Marketing is core to any company whether it is consumer facing or business to business. However, the practice and theory of marketing has changed dramatically over the past few years, and companies that do not embrace personal, mobile, real-time strategies could be missing out. Arguably only the agile will survive.
The business world recognizes the need to lever marketing techniques which involve social media, are accessible to the user on mobile devices such as tablets and smartphones, and have a more personal feel than traditional ‘broadcast’ style advertising. But many business people feel they are some way from using such techniques effectively.
An Economist Intelligence Unit research report asked Chief Marketing Officers and senior marketing executives around the globe about the future of marketing. It found that there is a shift underway that places marketing at the center of managing the end-to-end customer experience. Today just over a third of marketing professionals say they take this role, but 75 percent think they will have it in three to five years.
new paradigm
The report, The rise of the marketer: Driving engagement, experience and revenue, also highlights the importance of digital engagement – and the current skills gap. It notes that marketers want to recruit people with digital skills, and invest in technologies that will foster engagement through social networks and email. A headline from the report is that just over half of respondents believe the Internet of Things and real-time personalized mobile communications will revolutionize marketing by 2020.
This strong faith in digital might sit awkwardly with the difficulty that many organizations have in determining the return on investment they get from social marketing. Social Media Examiner’s most recent yearly report on the sector points out that only 37 percent say they are able to measure their return on investment (ROI) in social media activities.
Yet the commitment is strong enough for a drive to relocate the marketing function within the organization, both physically and ideologically. Many no longer see it as a cost center and subservient to sales, but instead as part of the mix that’s required to drive business forward.
And there is more than one way of looking at ROI. Charting the specific ROI, for example, of IKEA’s app which lets people insert products into photographs of their home, might be difficult. But factors like longer term satisfaction of customers with their purchases if they’ve been able to virtually see them in situ before purchase, and the draw to this ‘try before you buy’ system when faced with several different stores to choose between could be deal-makers for customers in the short, medium and long term.
There is enough faith in the power of digital and social marketing for that to be a key driver in rising marketing budgets. The recent Econsultancy Marketing Budgets 2015 Report says 79 percent of organizations plan to increase spend on digital marketing technology.
using social for more
Sitting alongside a relocation of marketing within the organization comes a myriad of new ways to engage existing and potential customers without necessarily mentioning products but always with an eye on building brand awareness and loyalty.

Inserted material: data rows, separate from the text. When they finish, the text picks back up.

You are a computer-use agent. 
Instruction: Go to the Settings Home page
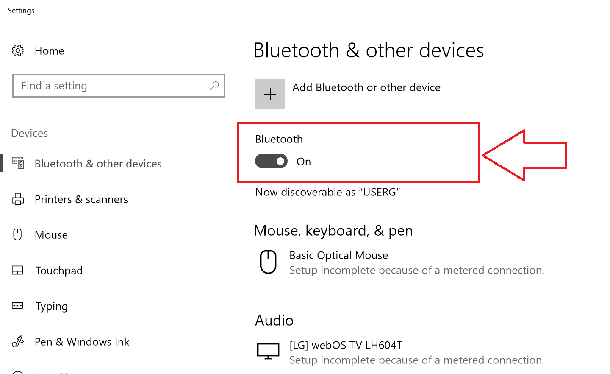coord(50,51)
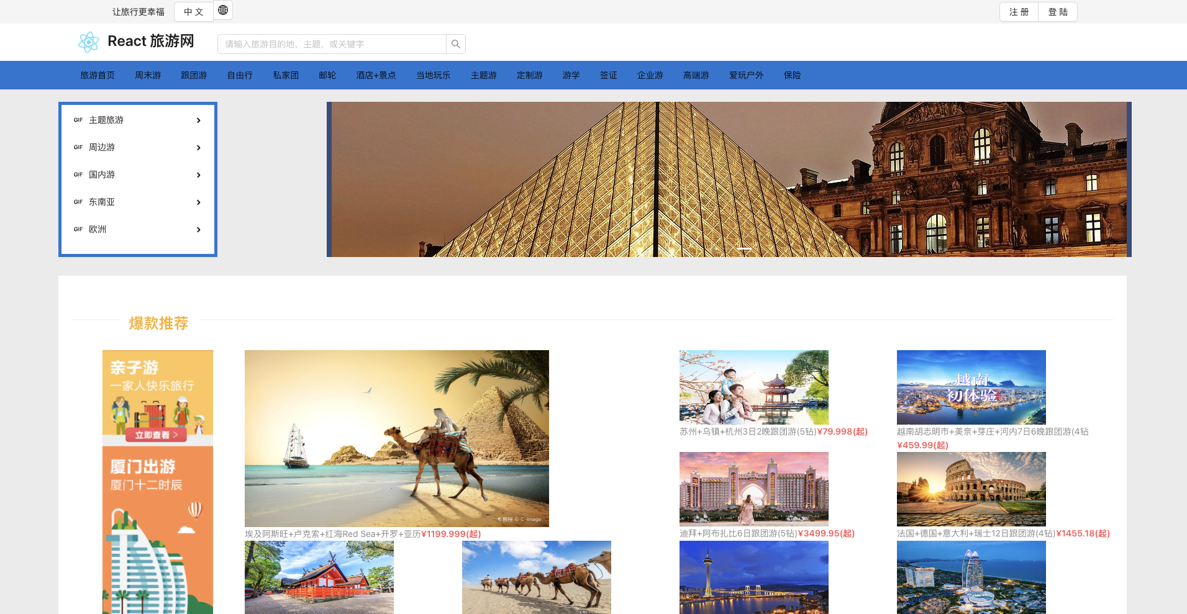Click GIF icon beside 周边游
Viewport: 1187px width, 614px height.
point(78,147)
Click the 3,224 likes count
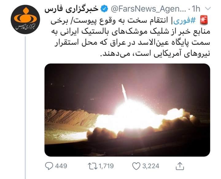The width and height of the screenshot is (221, 179). pos(151,166)
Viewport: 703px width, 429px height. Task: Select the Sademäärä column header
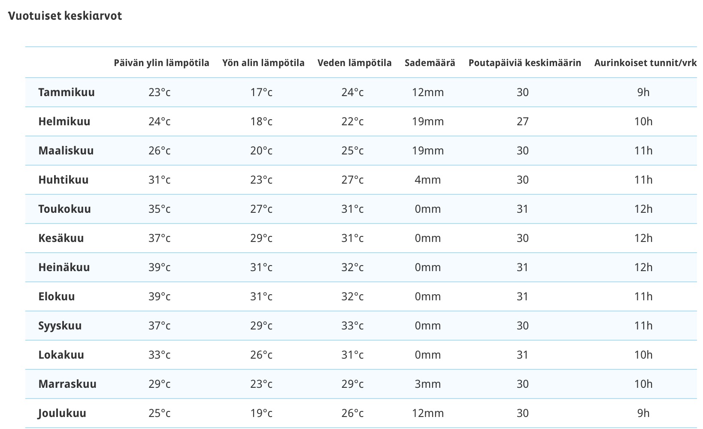point(430,63)
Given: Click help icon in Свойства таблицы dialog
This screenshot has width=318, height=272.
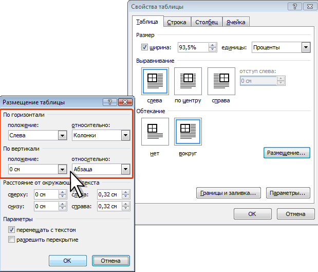Looking at the screenshot, I should [295, 7].
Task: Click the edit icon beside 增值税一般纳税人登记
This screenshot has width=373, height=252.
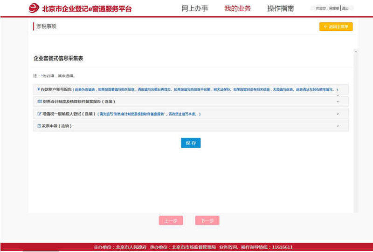Action: tap(39, 114)
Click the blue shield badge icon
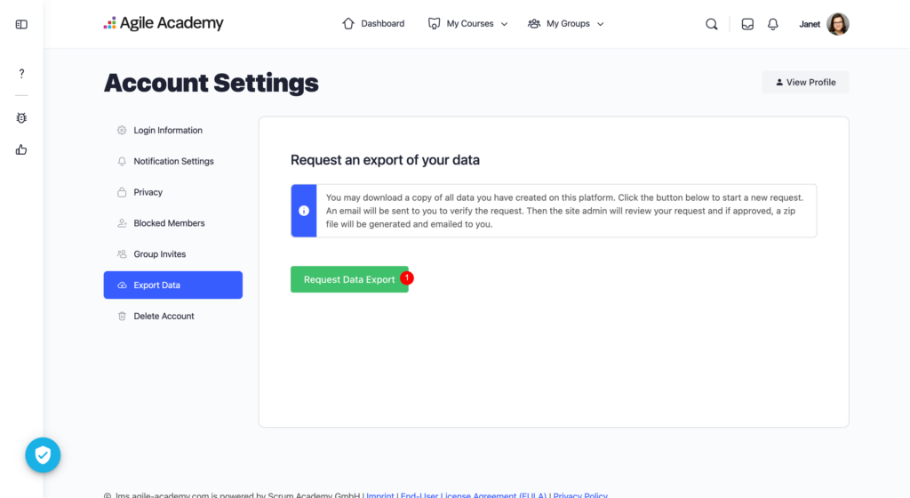910x498 pixels. click(x=43, y=455)
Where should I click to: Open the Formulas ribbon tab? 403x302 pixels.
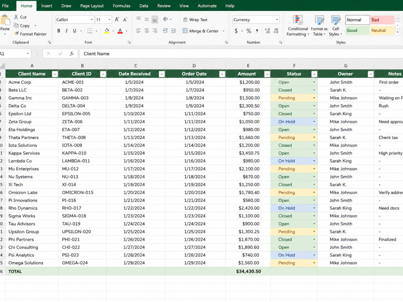(x=121, y=6)
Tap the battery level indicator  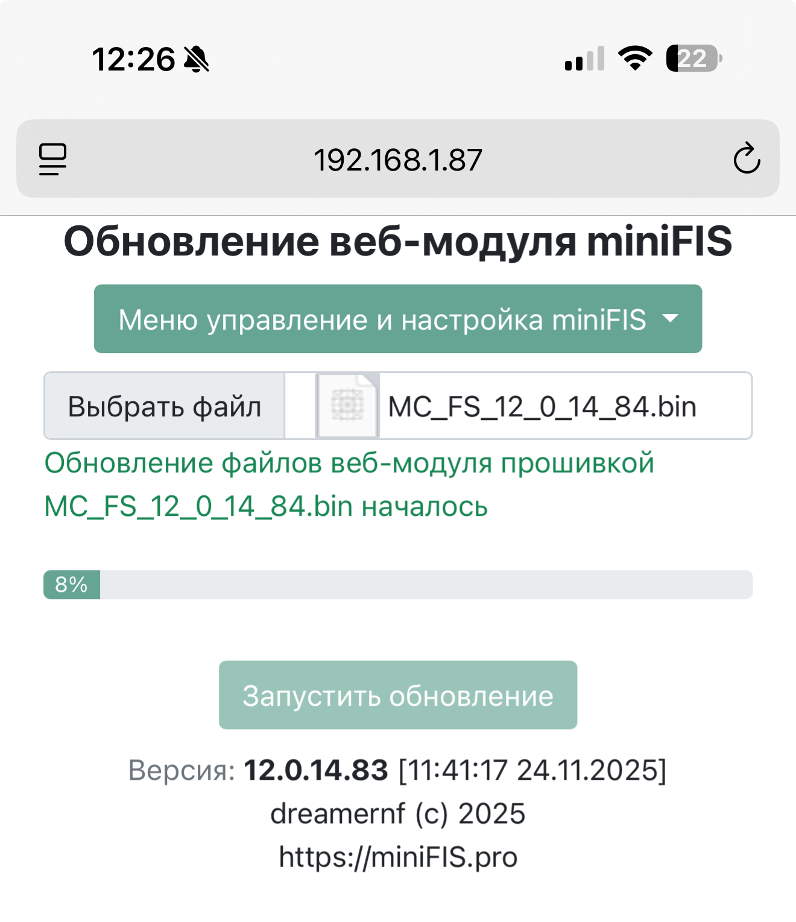693,58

Often the strategies used are far removed from traditional marketing, making marketing less obvious, softer, more subtle. Even those campaigns like Coca Cola’s personalized cans and Share a Coke selfie campaign, which feature the product heavily, are not actually about the drink itself. It is a million miles away from the old ‘taste test’ style advertising.
Twitter is not always an easy lever, but it can be very successful. US company Old Navy’s annual $1 Flip Flop Sale traditionally generates a lot of in store activity for the company. Last year Old Navy stepped things up a gear with its ‘tweet for your feet’ campaign. Vending machines gave away flip flips in exchange for tweets bearing the hashtag #FlipFlopHurray. The campaign generated 9,000 hashtagged tweets, 12 million social media impressions and 170 million earned media impressions (i.e. gained through promotion rather than paid advertising).
More traditionally, perhaps, UK DIY chain B&Q has a web site crammed with ‘how to’ support including guides and videos. Marketing director David Hutchinson has said that the marketing team of 80 comprises brand communications, in-store marketing, design studio and PR, reputation, and community help and advice and includes fifteen digital experts.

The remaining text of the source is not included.